8.2  FORCE MAJEURE.  Except for the courtesy discount to be offered to any Customer under Section 1.3(this has changed), neither party shall be liable for a breach of its obligations hereunder to the extent that such breach is caused by factors outside its reasonable ability to foresee and avoid (provided that such party makes diligent good faith efforts to remedy the breach as soon as possible), including without limitation war, acts of God, terrorism, natural disaster, or third party communications or encryption failure, and which continue for any 60 day period.

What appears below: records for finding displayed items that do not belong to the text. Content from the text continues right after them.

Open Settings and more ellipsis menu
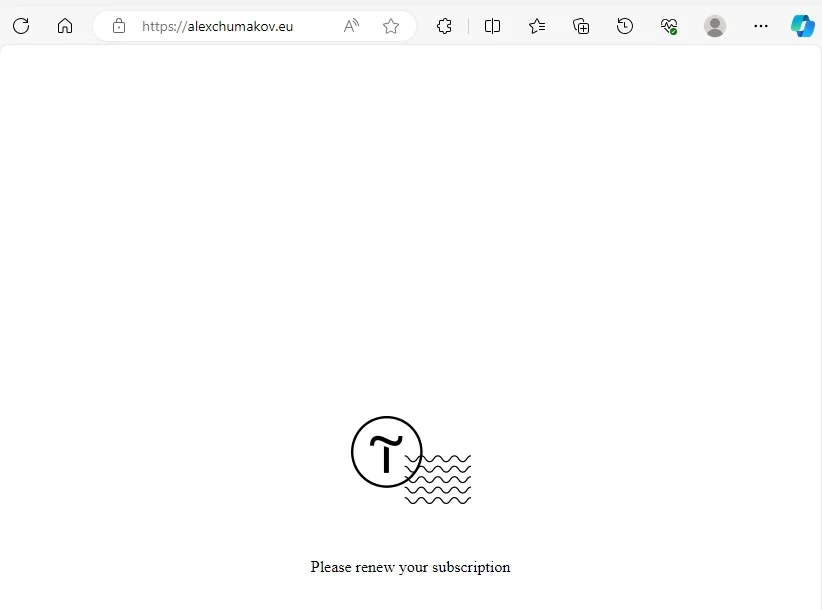822x610 pixels. click(761, 26)
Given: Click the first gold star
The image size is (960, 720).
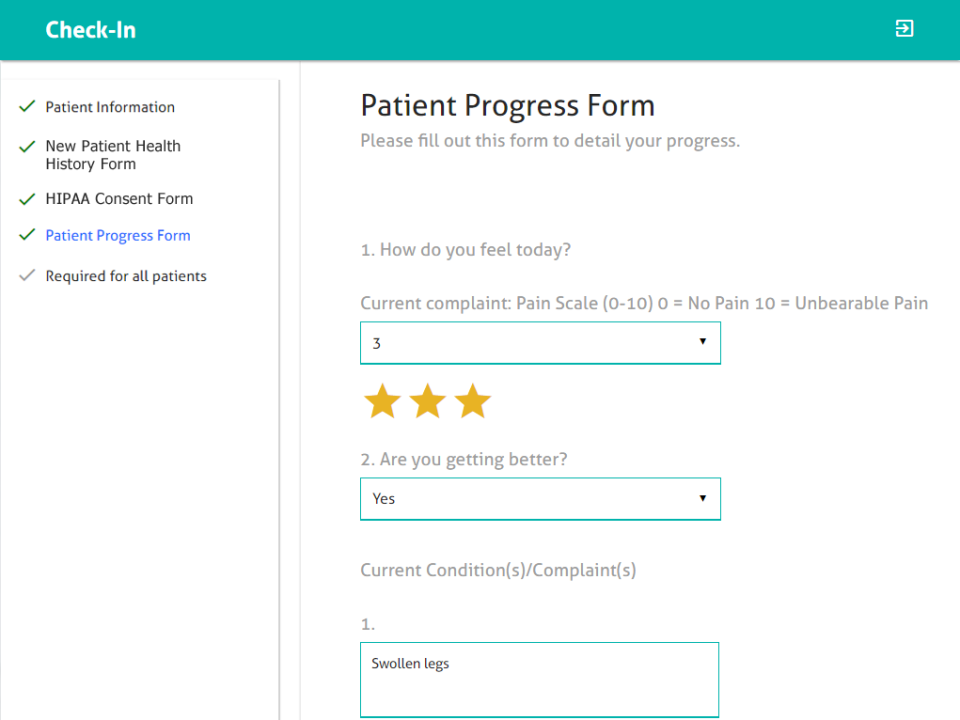Looking at the screenshot, I should 382,401.
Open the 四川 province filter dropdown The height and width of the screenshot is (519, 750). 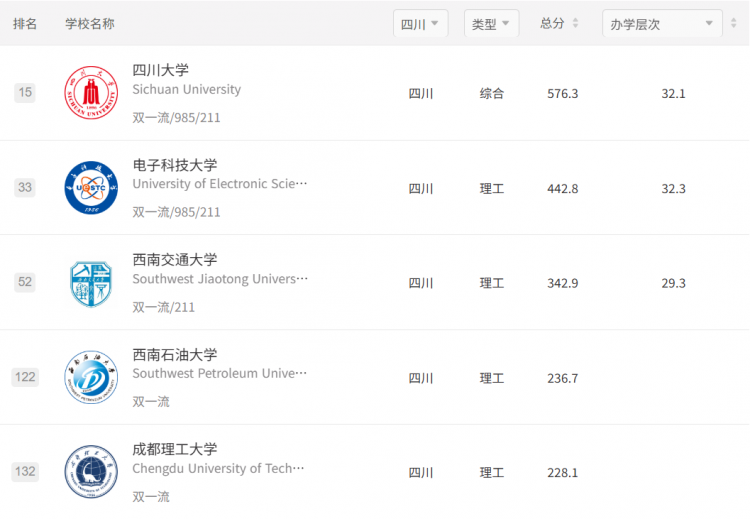[x=420, y=23]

8.3  ENTIRE AGREEMENT.  This Agreement and any accompanying Orders embody the entire agreement and understanding between the parties regarding the subject matter hereof, and supersede any prior understanding and agreements between and among them respecting the subject matter hereof. REDEYE may at any time change or modify the terms of this Agreement by publishing such additional or replacement terms on the website at least five business days prior to implementation. If the Customer does not agree with any change or modification, the Customer may terminate this Agreement on notice to REDEYE.

8.4  INDEPENDENT CONTRACTORS.  The parties hereto are independent contractors and are not, and shall not represent themselves as, principal and agent, partners or joint venturers. No party shall attempt to act, or represent itself as having the power, to bind another party or create any obligation on behalf of another party. Each party shall be solely responsible for the employment, direction and control of its employees and their acts.

8.5  SEVERABILITY.  Whenever possible, each provision of this Agreement will be interpreted in such manner as to be effective and valid under applicable law. The parties agree that (a) the provisions of this Agreement shall be severable in the event that any of the provisions hereof are for any reason whatsoever invalid, void or otherwise unenforceable, (b) such invalid, void or otherwise unenforceable provisions shall be automatically replaced by other provisions which are as similar as possible in terms to such invalid, void or otherwise unenforceable provisions but are valid and enforceable, and (c) the remaining provisions shall remain enforceable to the fullest extent permitted by law.

8.6  ASSIGNMENT.  The Customer shall not assign the rights and obligations under this Agreement without the written consent of REDEYE. Any assignment in breach of this provision shall be void ab initio.